* [Task to carry out]
Nothing should differ between your answer and the records.

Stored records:
__________

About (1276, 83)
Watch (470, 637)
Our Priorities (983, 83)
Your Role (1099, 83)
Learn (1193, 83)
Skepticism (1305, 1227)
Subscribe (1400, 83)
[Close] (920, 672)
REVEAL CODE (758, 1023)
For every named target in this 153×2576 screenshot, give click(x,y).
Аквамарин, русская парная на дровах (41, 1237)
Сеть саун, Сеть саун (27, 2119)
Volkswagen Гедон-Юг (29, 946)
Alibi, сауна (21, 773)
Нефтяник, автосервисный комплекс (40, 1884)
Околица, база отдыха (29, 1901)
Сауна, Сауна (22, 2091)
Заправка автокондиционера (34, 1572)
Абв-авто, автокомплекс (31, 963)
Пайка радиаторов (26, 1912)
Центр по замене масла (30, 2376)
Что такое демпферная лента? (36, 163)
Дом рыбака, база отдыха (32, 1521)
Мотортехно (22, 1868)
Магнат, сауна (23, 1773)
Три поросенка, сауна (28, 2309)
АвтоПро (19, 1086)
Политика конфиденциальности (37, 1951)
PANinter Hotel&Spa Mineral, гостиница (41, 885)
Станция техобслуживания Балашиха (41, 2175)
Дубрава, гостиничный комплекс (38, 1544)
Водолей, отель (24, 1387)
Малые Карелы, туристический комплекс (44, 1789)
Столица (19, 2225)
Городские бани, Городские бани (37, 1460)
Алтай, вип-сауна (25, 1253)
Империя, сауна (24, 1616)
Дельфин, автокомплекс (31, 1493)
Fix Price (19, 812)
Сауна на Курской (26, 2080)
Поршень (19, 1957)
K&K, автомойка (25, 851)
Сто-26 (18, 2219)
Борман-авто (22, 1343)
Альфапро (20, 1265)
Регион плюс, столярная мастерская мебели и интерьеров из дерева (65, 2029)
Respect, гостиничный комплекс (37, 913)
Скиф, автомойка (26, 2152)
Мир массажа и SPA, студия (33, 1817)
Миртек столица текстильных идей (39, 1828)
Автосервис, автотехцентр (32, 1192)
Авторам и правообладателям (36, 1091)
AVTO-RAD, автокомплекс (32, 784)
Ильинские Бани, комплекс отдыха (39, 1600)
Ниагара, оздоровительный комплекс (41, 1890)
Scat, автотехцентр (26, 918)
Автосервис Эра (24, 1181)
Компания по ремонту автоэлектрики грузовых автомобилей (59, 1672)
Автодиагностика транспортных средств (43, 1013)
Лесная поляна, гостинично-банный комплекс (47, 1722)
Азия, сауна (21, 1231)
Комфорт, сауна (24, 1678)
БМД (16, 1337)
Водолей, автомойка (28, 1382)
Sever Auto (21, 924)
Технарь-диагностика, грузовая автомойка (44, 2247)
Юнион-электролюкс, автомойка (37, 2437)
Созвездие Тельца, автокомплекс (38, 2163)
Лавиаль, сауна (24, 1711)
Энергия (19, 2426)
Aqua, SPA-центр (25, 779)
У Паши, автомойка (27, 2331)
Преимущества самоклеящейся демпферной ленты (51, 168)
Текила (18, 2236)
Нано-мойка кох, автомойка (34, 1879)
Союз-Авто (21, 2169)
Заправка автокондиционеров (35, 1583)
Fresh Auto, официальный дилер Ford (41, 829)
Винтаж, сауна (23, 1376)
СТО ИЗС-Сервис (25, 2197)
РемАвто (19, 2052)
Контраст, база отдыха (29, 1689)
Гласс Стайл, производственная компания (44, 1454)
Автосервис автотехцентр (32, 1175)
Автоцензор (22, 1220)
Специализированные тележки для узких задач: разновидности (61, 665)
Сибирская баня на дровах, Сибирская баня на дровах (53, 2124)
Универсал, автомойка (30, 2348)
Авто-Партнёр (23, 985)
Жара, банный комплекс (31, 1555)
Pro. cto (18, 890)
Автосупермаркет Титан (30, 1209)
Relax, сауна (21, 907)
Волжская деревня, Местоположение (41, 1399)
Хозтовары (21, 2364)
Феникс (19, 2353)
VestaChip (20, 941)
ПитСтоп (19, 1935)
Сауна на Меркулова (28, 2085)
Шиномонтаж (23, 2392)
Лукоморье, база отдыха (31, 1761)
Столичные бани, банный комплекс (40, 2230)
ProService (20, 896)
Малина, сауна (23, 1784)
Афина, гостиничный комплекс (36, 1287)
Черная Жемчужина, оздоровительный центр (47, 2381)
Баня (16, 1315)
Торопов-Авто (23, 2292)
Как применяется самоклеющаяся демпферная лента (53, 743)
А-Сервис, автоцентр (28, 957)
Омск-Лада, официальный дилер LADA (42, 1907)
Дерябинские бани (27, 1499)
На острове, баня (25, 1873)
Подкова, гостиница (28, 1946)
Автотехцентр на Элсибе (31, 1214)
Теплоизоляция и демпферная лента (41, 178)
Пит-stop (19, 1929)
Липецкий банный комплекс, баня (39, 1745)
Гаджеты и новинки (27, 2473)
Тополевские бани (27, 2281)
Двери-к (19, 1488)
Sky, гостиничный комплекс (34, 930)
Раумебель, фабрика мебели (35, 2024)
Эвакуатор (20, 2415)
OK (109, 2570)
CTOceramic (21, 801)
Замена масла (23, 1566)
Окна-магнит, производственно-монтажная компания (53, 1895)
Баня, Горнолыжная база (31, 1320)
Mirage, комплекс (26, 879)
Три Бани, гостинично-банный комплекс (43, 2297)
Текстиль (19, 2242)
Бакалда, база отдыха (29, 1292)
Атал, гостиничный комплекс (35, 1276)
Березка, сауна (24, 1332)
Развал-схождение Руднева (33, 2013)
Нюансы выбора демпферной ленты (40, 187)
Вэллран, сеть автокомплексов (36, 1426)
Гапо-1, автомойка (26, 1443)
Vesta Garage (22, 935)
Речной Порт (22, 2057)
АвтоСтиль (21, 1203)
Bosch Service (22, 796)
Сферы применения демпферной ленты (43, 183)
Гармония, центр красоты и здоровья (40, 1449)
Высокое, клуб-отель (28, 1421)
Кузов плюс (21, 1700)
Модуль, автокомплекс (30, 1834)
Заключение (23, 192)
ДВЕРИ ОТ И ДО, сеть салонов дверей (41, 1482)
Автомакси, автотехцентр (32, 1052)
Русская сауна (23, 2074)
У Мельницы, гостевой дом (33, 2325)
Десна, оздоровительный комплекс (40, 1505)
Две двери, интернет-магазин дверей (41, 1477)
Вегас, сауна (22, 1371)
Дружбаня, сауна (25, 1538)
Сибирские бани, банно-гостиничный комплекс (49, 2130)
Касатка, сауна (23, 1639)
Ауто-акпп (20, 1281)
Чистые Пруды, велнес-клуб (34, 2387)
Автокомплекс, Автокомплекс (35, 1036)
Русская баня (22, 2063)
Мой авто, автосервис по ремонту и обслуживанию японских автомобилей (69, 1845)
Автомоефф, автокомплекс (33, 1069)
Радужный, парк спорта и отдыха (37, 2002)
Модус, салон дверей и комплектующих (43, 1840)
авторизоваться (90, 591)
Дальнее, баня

__________

* [Reply]
About (1276, 83)
Watch (470, 637)
Our Priorities (983, 83)
Your Role (1099, 83)
Learn (1193, 83)
Skepticism (1305, 1227)
Subscribe (1400, 83)
[Close] (920, 672)
REVEAL CODE (758, 1023)
For every named target in this 153×2576 screenshot, give click(x,y).
Аквамарин, русская парная на дровах (41, 1237)
Сеть саун, Сеть саун (27, 2119)
Volkswagen Гедон-Юг (29, 946)
Alibi, сауна (21, 773)
Нефтяник, автосервисный комплекс (40, 1884)
Околица, база отдыха (29, 1901)
Сауна, Сауна (22, 2091)
Заправка автокондиционера (34, 1572)
Абв-авто, автокомплекс (31, 963)
Пайка радиаторов (26, 1912)
Центр по замене масла (30, 2376)
Что такое демпферная лента? (36, 163)
Дом рыбака, база отдыха (32, 1521)
Мотортехно (22, 1868)
Магнат, сауна (23, 1773)
Три поросенка, сауна (28, 2309)
АвтоПро (19, 1086)
Политика конфиденциальности (37, 1951)
PANinter Hotel&Spa Mineral, гостиница (41, 885)
Станция техобслуживания Балашиха (41, 2175)
Дубрава, гостиничный комплекс (38, 1544)
Водолей, отель (24, 1387)
Малые Карелы, туристический комплекс (44, 1789)
Столица (19, 2225)
Городские бани, Городские бани (37, 1460)
Алтай, вип-сауна (25, 1253)
Империя, сауна (24, 1616)
Дельфин, автокомплекс (31, 1493)
Fix Price (19, 812)
Сауна на Курской (26, 2080)
Поршень (19, 1957)
K&K, автомойка (25, 851)
Сто-26 (18, 2219)
Борман-авто (22, 1343)
Альфапро (20, 1265)
Регион плюс, столярная мастерская мебели и интерьеров из дерева (65, 2029)
Respect, гостиничный комплекс (37, 913)
Скиф, автомойка (26, 2152)
Мир массажа и SPA, студия (33, 1817)
Миртек столица текстильных идей (39, 1828)
Автосервис, автотехцентр (32, 1192)
Авторам и правообладателям (36, 1091)
AVTO-RAD, автокомплекс (32, 784)
Ильинские Бани, комплекс отдыха (39, 1600)
Ниагара, оздоровительный комплекс (41, 1890)
Scat, автотехцентр (26, 918)
Автосервис Эра (24, 1181)
Компания по ремонту автоэлектрики грузовых автомобилей (59, 1672)
Автодиагностика транспортных средств (43, 1013)
Лесная поляна, гостинично-банный комплекс (47, 1722)
Азия, сауна (21, 1231)
Комфорт, сауна (24, 1678)
БМД (16, 1337)
Водолей, автомойка (28, 1382)
Sever Auto (21, 924)
Технарь-диагностика, грузовая автомойка (44, 2247)
Юнион-электролюкс, автомойка (37, 2437)
Созвездие Тельца, автокомплекс (38, 2163)
Лавиаль, сауна (24, 1711)
Энергия (19, 2426)
Aqua, SPA-центр (25, 779)
У Паши, автомойка (27, 2331)
Преимущества самоклеящейся демпферной ленты (51, 168)
Текила (18, 2236)
Нано-мойка кох, автомойка (34, 1879)
Союз-Авто (21, 2169)
Заправка автокондиционеров (35, 1583)
Fresh Auto, официальный дилер Ford (41, 829)
Винтаж, сауна (23, 1376)
СТО ИЗС-Сервис (25, 2197)
РемАвто (19, 2052)
Контраст, база отдыха (29, 1689)
Гласс Стайл, производственная компания (44, 1454)
Автосервис автотехцентр (32, 1175)
Автоцензор (22, 1220)
Специализированные тележки для узких задач: разновидности (61, 665)
Сибирская баня на дровах, Сибирская баня на дровах (53, 2124)
Универсал, автомойка (30, 2348)
Авто-Партнёр (23, 985)
Жара, банный комплекс (31, 1555)
Pro. cto (18, 890)
Автосупермаркет Титан (30, 1209)
Relax, сауна (21, 907)
Волжская деревня, Местоположение (41, 1399)
Хозтовары (21, 2364)
Феникс (19, 2353)
VestaChip (20, 941)
ПитСтоп (19, 1935)
Сауна на Меркулова (28, 2085)
Шиномонтаж (23, 2392)
Лукоморье, база отдыха (31, 1761)
Столичные бани, банный комплекс (40, 2230)
ProService (20, 896)
Малина, сауна (23, 1784)
Афина, гостиничный комплекс (36, 1287)
Черная Жемчужина, оздоровительный центр (47, 2381)
Баня (16, 1315)
Торопов-Авто (23, 2292)
Как применяется самоклеющаяся демпферная лента (53, 743)
А-Сервис, автоцентр (28, 957)
Омск-Лада, официальный дилер LADA (42, 1907)
Дерябинские бани (27, 1499)
На острове, баня (25, 1873)
Подкова, гостиница (28, 1946)
Автотехцентр на Элсибе (31, 1214)
Теплоизоляция и демпферная лента (41, 178)
Пит-stop (19, 1929)
Липецкий банный комплекс, баня (39, 1745)
Гаджеты и новинки (27, 2473)
Тополевские бани (27, 2281)
Двери-к (19, 1488)
Sky, гостиничный комплекс (34, 930)
Раумебель, фабрика мебели (35, 2024)
Эвакуатор (20, 2415)
OK (109, 2570)
CTOceramic (21, 801)
Замена масла (23, 1566)
Окна-магнит, производственно-монтажная компания (53, 1895)
Баня, Горнолыжная база (31, 1320)
Mirage, комплекс (26, 879)
Три Бани, гостинично-банный комплекс (43, 2297)
Текстиль (19, 2242)
Бакалда, база отдыха (29, 1292)
Атал, гостиничный комплекс (35, 1276)
Березка, сауна (24, 1332)
Развал-схождение Руднева (33, 2013)
Нюансы выбора демпферной ленты (40, 187)
Вэллран, сеть автокомплексов (36, 1426)
Гапо-1, автомойка (26, 1443)
Vesta Garage (22, 935)
Речной Порт (22, 2057)
АвтоСтиль (21, 1203)
Bosch Service (22, 796)
Сферы применения демпферной ленты (43, 183)
Гармония, центр красоты и здоровья (40, 1449)
Высокое, клуб-отель (28, 1421)
Кузов плюс (21, 1700)
Модуль, автокомплекс (30, 1834)
Заключение (23, 192)
ДВЕРИ ОТ И ДО, сеть салонов дверей (41, 1482)
Автомакси, автотехцентр (32, 1052)
Русская сауна (23, 2074)
У Мельницы, гостевой дом (33, 2325)
Десна, оздоровительный комплекс (40, 1505)
Две двери, интернет-магазин дверей (41, 1477)
Вегас, сауна (22, 1371)
Дружбаня, сауна (25, 1538)
Сибирские бани, банно-гостиничный комплекс (49, 2130)
Касатка, сауна (23, 1639)
Ауто-акпп (20, 1281)
Чистые Пруды, велнес-клуб (34, 2387)
Автокомплекс, Автокомплекс (35, 1036)
Русская баня (22, 2063)
Мой авто, автосервис по ремонту и обслуживанию японских автомобилей (69, 1845)
Автомоефф, автокомплекс (33, 1069)
Радужный, парк спорта и отдыха (37, 2002)
Модус, салон дверей и комплектующих (43, 1840)
авторизоваться (90, 591)
Дальнее, баня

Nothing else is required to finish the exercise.